1 Introduction

Steganography is a method of hiding secret data within a non-secret data (cover) without any visual distortion. Based on the cover, steganography is classified as image, text, audio or video steganography. Image steganography mainly uses spatial and a transform domain to hide the data in LSBs and frequency coefficients of the pixels respectively. LSB substitution and PVD are the most common spatial hiding techniques. PVD uses the difference between pixel values to hide more data bits in noisy relative to smooth areas. However, algorithms hiding binary data show low embedding capacity and the ones with large hiding capacity result in lower imperceptibility [1].
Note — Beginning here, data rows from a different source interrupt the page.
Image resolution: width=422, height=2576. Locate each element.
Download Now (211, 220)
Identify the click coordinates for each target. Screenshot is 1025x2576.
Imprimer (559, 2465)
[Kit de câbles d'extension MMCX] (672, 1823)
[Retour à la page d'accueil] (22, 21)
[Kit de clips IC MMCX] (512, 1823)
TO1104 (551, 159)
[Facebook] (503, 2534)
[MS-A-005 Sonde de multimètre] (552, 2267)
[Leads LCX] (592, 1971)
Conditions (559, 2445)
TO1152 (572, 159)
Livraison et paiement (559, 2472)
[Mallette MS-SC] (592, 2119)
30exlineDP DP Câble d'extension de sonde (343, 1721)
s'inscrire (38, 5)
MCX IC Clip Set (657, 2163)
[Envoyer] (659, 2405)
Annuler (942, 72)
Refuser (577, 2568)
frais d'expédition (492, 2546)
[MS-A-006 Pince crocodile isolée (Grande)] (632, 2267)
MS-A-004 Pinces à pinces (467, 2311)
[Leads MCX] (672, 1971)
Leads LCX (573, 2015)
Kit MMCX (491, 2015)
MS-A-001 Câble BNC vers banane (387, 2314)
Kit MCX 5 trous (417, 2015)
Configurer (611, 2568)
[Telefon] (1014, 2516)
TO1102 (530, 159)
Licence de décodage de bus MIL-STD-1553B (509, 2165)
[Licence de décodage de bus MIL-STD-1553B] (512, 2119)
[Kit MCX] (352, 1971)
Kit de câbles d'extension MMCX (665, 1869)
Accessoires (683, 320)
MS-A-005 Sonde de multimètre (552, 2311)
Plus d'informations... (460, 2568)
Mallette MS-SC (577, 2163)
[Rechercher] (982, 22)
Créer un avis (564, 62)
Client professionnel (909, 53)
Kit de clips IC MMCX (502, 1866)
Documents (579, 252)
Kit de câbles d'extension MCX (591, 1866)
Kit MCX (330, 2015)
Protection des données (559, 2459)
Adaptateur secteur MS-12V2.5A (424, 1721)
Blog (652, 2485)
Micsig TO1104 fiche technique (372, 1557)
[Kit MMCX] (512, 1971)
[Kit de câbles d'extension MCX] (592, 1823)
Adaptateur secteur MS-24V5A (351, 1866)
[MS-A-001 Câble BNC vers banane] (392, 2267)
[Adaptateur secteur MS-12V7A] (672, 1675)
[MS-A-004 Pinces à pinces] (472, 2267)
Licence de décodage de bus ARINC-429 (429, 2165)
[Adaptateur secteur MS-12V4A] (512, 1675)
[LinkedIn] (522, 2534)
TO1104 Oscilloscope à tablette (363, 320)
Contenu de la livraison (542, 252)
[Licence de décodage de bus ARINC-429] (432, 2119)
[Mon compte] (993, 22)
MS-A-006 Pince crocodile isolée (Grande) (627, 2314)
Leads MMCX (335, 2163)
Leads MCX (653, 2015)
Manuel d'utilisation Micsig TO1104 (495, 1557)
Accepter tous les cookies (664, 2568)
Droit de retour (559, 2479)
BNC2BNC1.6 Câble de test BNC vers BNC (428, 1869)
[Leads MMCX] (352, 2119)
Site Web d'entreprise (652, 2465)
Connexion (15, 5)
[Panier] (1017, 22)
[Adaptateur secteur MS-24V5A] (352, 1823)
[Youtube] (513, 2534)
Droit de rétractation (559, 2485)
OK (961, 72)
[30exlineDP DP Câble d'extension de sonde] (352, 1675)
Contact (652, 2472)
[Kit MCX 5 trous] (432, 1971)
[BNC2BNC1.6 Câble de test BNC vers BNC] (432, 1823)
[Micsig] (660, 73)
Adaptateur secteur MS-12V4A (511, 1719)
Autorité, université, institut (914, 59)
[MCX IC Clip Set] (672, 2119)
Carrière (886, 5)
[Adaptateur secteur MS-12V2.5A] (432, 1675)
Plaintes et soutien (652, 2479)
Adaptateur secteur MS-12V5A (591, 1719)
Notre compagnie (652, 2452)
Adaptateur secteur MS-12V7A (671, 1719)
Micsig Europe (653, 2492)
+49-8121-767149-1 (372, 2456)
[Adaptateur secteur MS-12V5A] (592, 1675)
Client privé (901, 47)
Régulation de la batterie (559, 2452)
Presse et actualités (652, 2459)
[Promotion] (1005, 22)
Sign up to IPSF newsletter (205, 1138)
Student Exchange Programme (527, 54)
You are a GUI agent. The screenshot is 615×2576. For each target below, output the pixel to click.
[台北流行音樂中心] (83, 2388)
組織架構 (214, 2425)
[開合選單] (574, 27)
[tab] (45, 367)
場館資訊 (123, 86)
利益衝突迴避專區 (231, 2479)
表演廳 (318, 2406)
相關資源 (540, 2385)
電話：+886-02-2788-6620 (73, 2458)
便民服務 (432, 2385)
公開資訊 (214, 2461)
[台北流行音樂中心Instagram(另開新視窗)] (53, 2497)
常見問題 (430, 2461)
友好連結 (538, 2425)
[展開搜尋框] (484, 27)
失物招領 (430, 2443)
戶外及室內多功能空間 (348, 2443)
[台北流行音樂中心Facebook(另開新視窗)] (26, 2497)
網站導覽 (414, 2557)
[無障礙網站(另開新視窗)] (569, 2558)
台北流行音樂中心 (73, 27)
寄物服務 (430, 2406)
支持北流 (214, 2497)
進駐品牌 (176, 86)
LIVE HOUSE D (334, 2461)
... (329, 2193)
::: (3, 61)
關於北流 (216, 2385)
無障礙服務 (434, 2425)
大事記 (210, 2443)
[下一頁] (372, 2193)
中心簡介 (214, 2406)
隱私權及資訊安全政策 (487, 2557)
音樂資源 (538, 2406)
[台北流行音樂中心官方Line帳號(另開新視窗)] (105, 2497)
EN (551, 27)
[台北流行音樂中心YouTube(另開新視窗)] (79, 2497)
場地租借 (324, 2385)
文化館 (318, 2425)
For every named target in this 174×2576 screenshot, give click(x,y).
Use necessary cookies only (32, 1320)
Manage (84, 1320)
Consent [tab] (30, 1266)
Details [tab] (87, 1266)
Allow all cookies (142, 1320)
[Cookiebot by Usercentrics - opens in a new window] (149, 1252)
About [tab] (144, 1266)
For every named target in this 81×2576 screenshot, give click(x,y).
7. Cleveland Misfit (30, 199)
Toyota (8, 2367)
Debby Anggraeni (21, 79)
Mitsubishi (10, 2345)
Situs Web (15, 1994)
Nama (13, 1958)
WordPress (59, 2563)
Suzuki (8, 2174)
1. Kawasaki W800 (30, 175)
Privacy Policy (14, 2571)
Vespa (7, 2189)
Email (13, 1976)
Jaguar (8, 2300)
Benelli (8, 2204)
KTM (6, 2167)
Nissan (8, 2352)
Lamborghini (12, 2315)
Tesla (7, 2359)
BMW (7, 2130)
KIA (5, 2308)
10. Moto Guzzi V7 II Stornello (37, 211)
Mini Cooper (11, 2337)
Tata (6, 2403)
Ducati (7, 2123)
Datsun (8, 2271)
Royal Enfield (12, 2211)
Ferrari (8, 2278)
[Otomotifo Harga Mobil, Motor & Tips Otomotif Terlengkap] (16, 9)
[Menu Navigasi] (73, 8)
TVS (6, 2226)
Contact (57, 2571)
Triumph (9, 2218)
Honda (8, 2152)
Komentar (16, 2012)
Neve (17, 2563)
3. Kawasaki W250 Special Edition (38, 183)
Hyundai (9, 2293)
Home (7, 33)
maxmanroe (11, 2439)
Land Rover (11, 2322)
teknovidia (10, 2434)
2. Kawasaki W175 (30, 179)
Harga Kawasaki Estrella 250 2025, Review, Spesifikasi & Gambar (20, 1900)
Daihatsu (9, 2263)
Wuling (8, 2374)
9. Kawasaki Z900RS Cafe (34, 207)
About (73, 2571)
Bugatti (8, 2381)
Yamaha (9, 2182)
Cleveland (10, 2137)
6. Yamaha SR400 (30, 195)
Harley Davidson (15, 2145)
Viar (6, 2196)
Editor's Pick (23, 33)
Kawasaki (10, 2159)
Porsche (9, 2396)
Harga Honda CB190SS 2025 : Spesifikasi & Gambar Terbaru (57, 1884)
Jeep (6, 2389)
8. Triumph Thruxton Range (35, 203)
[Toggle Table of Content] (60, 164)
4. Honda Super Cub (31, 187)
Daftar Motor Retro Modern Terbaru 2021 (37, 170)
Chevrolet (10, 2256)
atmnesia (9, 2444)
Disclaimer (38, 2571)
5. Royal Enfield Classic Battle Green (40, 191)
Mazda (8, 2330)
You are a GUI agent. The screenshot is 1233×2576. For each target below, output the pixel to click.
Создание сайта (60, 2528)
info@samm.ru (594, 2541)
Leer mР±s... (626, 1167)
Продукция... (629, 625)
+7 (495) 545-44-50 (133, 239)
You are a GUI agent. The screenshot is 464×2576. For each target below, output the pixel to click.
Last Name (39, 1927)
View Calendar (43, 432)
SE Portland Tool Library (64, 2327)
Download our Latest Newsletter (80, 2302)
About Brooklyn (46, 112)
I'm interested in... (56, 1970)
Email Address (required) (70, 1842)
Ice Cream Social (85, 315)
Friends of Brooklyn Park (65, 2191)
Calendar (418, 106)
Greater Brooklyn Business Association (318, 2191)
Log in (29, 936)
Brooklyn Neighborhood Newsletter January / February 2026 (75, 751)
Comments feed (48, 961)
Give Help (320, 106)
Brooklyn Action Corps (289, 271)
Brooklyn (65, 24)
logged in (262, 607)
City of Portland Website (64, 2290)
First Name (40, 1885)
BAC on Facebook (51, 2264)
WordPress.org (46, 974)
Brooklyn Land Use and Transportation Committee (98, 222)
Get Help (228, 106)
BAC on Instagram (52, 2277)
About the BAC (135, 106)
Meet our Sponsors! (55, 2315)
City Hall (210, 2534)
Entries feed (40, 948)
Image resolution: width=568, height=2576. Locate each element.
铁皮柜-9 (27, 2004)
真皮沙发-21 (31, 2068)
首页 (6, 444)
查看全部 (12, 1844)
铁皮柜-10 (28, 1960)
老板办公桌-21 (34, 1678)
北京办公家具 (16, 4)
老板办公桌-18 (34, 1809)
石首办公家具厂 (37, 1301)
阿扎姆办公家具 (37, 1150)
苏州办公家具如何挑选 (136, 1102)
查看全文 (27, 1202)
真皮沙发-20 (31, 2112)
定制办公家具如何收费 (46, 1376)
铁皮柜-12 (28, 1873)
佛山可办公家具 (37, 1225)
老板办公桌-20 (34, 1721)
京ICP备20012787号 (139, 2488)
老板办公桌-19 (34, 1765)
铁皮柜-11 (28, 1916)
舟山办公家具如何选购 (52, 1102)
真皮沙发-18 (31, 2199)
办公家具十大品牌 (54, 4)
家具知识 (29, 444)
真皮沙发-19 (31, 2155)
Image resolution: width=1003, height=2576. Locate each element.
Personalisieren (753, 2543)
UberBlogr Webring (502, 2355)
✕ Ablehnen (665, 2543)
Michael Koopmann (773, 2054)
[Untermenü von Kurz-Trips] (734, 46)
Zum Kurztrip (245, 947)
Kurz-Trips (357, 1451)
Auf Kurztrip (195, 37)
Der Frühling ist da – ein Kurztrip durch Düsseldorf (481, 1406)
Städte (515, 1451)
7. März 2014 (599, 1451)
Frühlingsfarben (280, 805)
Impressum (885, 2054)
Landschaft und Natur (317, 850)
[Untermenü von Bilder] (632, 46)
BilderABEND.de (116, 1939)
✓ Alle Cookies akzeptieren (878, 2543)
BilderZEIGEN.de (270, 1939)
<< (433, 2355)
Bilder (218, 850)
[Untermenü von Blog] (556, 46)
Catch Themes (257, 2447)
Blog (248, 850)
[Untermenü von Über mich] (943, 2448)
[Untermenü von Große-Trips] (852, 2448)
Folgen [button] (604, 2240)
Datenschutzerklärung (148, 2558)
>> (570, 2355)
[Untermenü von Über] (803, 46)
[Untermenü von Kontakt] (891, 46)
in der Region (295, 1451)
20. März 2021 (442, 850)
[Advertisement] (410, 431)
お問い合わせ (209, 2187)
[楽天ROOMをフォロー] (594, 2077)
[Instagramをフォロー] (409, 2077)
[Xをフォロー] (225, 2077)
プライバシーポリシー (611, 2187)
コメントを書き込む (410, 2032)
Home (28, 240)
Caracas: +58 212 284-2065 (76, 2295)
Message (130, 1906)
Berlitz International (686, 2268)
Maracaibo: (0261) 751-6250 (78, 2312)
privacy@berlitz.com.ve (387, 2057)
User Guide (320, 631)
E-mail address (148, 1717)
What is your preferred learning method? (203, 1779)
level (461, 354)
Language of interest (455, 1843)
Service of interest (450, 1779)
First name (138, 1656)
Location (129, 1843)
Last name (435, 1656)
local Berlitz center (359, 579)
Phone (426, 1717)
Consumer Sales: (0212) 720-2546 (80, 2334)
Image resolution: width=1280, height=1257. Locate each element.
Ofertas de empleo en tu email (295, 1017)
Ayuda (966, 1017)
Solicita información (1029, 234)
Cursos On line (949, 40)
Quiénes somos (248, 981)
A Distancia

To enhance payload and imperceptibility, variants of LSB substitution and PVD have been proposed. Seven-way PVD [15] was proposed using nine-pixel blocks to increase both capacity and Peak Signal-to-Noise Ratio (PSNR). PVD combined with modulus function [18], hiding data in R and B planes, increased payload and PSNR. Nine-pixel differencing with modified LSB [20] readjusted the pixel values to minimize distortion. Nonadaptive PVD resulted in a higher capacity than the adaptive method [21]. Five and eight-way PVD with modified LSB [22] were proposed to get high bit rates, lesser distortion and address falloff boundary problem (pixel exceeding upper (255) or lower (0) range value after substitution). LSB combined with eight directional PVD [23] enhanced capacity, PSNR and evaded steganalysis. Pixel indicator based adaptive LSB and PVD [27] on scrambled RGB images increased capacity by 50%. An adaptive method using LSB and PVD [5] for grayscale images improved both capacity and PSNR. Multi-pixel differencing and LSB [10] embedded data in noisy and smooth blocks of the grayscale image respectively. Construction based data hiding [13] transformed the message into a fingerprint image directly. It resulted in accurate extraction and hard detection of the message. Image steganography robust to JPEG compression [26] was presented by hiding data in channel compressed version of the original image. Data were extracted with exact accuracy. Overlapping block-based PVD [16] obtained from combining color components improved both capacity and PSNR. QVD (quotient value differencing) and MFPVD (modulus function PVD) [24] were combined obtaining higher payload and PSNR respectively. QVD combined with LSB [25] achieved the highest capacity in the available literature but at the cost of reduced PSNR. A literature review of spatial domain steganography techniques follows in [7].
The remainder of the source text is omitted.